"""

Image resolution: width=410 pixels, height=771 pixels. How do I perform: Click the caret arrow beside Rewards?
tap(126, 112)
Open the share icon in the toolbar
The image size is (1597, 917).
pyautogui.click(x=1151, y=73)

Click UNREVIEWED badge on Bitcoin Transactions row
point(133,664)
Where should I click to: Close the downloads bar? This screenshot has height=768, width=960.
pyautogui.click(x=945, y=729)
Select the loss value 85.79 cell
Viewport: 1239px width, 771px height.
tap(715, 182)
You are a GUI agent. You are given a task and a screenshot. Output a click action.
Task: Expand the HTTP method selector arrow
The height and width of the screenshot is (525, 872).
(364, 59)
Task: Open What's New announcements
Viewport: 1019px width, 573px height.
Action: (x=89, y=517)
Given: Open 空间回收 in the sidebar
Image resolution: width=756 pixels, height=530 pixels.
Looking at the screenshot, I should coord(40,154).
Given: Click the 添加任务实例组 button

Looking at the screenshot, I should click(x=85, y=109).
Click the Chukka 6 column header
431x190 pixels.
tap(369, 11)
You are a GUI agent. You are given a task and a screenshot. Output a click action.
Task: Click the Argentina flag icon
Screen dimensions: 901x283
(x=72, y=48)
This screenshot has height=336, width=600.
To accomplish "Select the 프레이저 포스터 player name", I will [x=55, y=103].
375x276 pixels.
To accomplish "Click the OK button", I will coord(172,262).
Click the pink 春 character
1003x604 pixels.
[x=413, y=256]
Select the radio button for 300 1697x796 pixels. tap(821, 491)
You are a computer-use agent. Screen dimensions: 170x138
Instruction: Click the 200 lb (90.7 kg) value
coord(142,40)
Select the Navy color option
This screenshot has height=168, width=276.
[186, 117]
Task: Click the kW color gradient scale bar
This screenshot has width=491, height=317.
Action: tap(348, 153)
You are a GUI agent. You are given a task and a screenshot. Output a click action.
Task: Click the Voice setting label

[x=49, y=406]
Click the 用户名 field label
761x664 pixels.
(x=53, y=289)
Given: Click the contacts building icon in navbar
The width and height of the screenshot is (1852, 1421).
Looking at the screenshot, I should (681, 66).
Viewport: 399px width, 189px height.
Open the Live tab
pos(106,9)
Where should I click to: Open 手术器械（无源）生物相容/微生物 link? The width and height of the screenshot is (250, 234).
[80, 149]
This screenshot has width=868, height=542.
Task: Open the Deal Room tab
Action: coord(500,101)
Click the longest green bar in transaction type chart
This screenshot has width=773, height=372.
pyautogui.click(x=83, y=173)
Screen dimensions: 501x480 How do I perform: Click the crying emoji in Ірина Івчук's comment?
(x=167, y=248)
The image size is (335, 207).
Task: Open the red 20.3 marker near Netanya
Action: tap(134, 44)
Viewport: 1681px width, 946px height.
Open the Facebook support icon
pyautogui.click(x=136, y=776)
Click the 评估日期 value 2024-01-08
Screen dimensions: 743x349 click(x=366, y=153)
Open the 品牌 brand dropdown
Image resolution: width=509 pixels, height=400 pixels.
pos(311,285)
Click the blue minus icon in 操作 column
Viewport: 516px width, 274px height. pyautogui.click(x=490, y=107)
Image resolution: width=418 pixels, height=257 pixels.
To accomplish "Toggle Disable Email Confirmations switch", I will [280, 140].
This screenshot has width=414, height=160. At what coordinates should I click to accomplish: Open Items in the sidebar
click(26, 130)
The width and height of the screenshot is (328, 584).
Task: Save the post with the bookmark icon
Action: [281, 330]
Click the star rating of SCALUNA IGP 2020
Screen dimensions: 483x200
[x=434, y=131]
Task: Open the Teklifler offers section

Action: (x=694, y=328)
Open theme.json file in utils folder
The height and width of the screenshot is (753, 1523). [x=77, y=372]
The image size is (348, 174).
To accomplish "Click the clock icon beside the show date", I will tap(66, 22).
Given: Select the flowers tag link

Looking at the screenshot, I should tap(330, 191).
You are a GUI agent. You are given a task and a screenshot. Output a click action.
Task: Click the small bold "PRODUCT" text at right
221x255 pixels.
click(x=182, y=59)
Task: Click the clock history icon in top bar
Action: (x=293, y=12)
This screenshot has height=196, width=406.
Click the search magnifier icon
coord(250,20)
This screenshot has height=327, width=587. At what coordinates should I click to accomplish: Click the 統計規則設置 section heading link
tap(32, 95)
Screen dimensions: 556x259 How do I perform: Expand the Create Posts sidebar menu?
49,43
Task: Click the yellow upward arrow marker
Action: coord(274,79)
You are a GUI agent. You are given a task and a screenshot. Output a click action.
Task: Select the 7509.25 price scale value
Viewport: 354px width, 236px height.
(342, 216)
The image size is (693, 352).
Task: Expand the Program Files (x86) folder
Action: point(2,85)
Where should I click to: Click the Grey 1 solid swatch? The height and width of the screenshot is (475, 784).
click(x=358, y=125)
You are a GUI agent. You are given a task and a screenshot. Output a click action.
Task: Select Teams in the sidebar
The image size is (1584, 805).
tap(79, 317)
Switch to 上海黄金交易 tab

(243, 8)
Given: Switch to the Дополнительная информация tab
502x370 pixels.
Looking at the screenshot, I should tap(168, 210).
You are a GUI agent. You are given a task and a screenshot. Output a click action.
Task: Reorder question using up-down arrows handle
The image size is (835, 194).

"""

## Stated goal
Please turn each line of the rows above into one string in a JSON list, one string per line, with blank lines left out.

## Exercise result
[
  "Image resolution: width=410 pixels, height=771 pixels. How do I perform: Click the caret arrow beside Rewards?",
  "tap(126, 112)",
  "Open the share icon in the toolbar",
  "The image size is (1597, 917).",
  "pyautogui.click(x=1151, y=73)",
  "Click UNREVIEWED badge on Bitcoin Transactions row",
  "point(133,664)",
  "Where should I click to: Close the downloads bar? This screenshot has height=768, width=960.",
  "pyautogui.click(x=945, y=729)",
  "Select the loss value 85.79 cell",
  "Viewport: 1239px width, 771px height.",
  "tap(715, 182)",
  "You are a GUI agent. You are given a task and a screenshot. Output a click action.",
  "Task: Expand the HTTP method selector arrow",
  "The height and width of the screenshot is (525, 872).",
  "(364, 59)",
  "Task: Open What's New announcements",
  "Viewport: 1019px width, 573px height.",
  "Action: (x=89, y=517)",
  "Given: Open 空间回收 in the sidebar",
  "Image resolution: width=756 pixels, height=530 pixels.",
  "Looking at the screenshot, I should coord(40,154).",
  "Given: Click the 添加任务实例组 button",
  "Looking at the screenshot, I should click(x=85, y=109).",
  "Click the Chukka 6 column header",
  "431x190 pixels.",
  "tap(369, 11)",
  "You are a GUI agent. You are given a task and a screenshot. Output a click action.",
  "Task: Click the Argentina flag icon",
  "Screen dimensions: 901x283",
  "(x=72, y=48)",
  "This screenshot has height=336, width=600.",
  "To accomplish \"Select the 프레이저 포스터 player name\", I will [x=55, y=103].",
  "375x276 pixels.",
  "To accomplish \"Click the OK button\", I will coord(172,262).",
  "Click the pink 春 character",
  "1003x604 pixels.",
  "[x=413, y=256]",
  "Select the radio button for 300 1697x796 pixels. tap(821, 491)",
  "You are a computer-use agent. Screen dimensions: 170x138",
  "Instruction: Click the 200 lb (90.7 kg) value",
  "coord(142,40)",
  "Select the Navy color option",
  "This screenshot has height=168, width=276.",
  "[186, 117]",
  "Task: Click the kW color gradient scale bar",
  "This screenshot has width=491, height=317.",
  "Action: tap(348, 153)",
  "You are a GUI agent. You are given a task and a screenshot. Output a click action.",
  "Task: Click the Voice setting label",
  "[x=49, y=406]",
  "Click the 用户名 field label",
  "761x664 pixels.",
  "(x=53, y=289)",
  "Given: Click the contacts building icon in navbar",
  "The width and height of the screenshot is (1852, 1421).",
  "Looking at the screenshot, I should (681, 66).",
  "Viewport: 399px width, 189px height.",
  "Open the Live tab",
  "pos(106,9)",
  "Where should I click to: Open 手术器械（无源）生物相容/微生物 link? The width and height of the screenshot is (250, 234).",
  "[80, 149]",
  "This screenshot has width=868, height=542.",
  "Task: Open the Deal Room tab",
  "Action: coord(500,101)",
  "Click the longest green bar in transaction type chart",
  "This screenshot has width=773, height=372.",
  "pyautogui.click(x=83, y=173)",
  "Screen dimensions: 501x480 How do I perform: Click the crying emoji in Ірина Івчук's comment?",
  "(x=167, y=248)",
  "The image size is (335, 207).",
  "Task: Open the red 20.3 marker near Netanya",
  "Action: tap(134, 44)",
  "Viewport: 1681px width, 946px height.",
  "Open the Facebook support icon",
  "pyautogui.click(x=136, y=776)",
  "Click the 评估日期 value 2024-01-08",
  "Screen dimensions: 743x349 click(x=366, y=153)",
  "Open the 品牌 brand dropdown",
  "Image resolution: width=509 pixels, height=400 pixels.",
  "pos(311,285)",
  "Click the blue minus icon in 操作 column",
  "Viewport: 516px width, 274px height. pyautogui.click(x=490, y=107)",
  "Image resolution: width=418 pixels, height=257 pixels.",
  "To accomplish \"Toggle Disable Email Confirmations switch\", I will [280, 140].",
  "This screenshot has width=414, height=160. At what coordinates should I click to accomplish: Open Items in the sidebar",
  "click(26, 130)",
  "The width and height of the screenshot is (328, 584).",
  "Task: Save the post with the bookmark icon",
  "Action: [281, 330]",
  "Click the star rating of SCALUNA IGP 2020",
  "Screen dimensions: 483x200",
  "[x=434, y=131]",
  "Task: Open the Teklifler offers section",
  "Action: (x=694, y=328)",
  "Open theme.json file in utils folder",
  "The height and width of the screenshot is (753, 1523). [x=77, y=372]",
  "The image size is (348, 174).",
  "To accomplish \"Click the clock icon beside the show date\", I will tap(66, 22).",
  "Given: Select the flowers tag link",
  "Looking at the screenshot, I should tap(330, 191).",
  "You are a GUI agent. You are given a task and a screenshot. Output a click action.",
  "Task: Click the small bold \"PRODUCT\" text at right",
  "221x255 pixels.",
  "click(x=182, y=59)",
  "Task: Click the clock history icon in top bar",
  "Action: (x=293, y=12)",
  "This screenshot has height=196, width=406.",
  "Click the search magnifier icon",
  "coord(250,20)",
  "This screenshot has height=327, width=587. At what coordinates should I click to accomplish: Click the 統計規則設置 section heading link",
  "tap(32, 95)",
  "Screen dimensions: 556x259 How do I perform: Expand the Create Posts sidebar menu?",
  "49,43",
  "Task: Click the yellow upward arrow marker",
  "Action: coord(274,79)",
  "You are a GUI agent. You are given a task and a screenshot. Output a click action.",
  "Task: Select the 7509.25 price scale value",
  "Viewport: 354px width, 236px height.",
  "(342, 216)",
  "The image size is (693, 352).",
  "Task: Expand the Program Files (x86) folder",
  "Action: point(2,85)",
  "Where should I click to: Click the Grey 1 solid swatch? The height and width of the screenshot is (475, 784).",
  "click(x=358, y=125)",
  "You are a GUI agent. You are given a task and a screenshot. Output a click action.",
  "Task: Select Teams in the sidebar",
  "The image size is (1584, 805).",
  "tap(79, 317)",
  "Switch to 上海黄金交易 tab",
  "(243, 8)",
  "Given: Switch to the Дополнительная информация tab",
  "502x370 pixels.",
  "Looking at the screenshot, I should tap(168, 210).",
  "You are a GUI agent. You are given a task and a screenshot. Output a click action.",
  "Task: Reorder question using up-down arrows handle",
  "The image size is (835, 194)."
]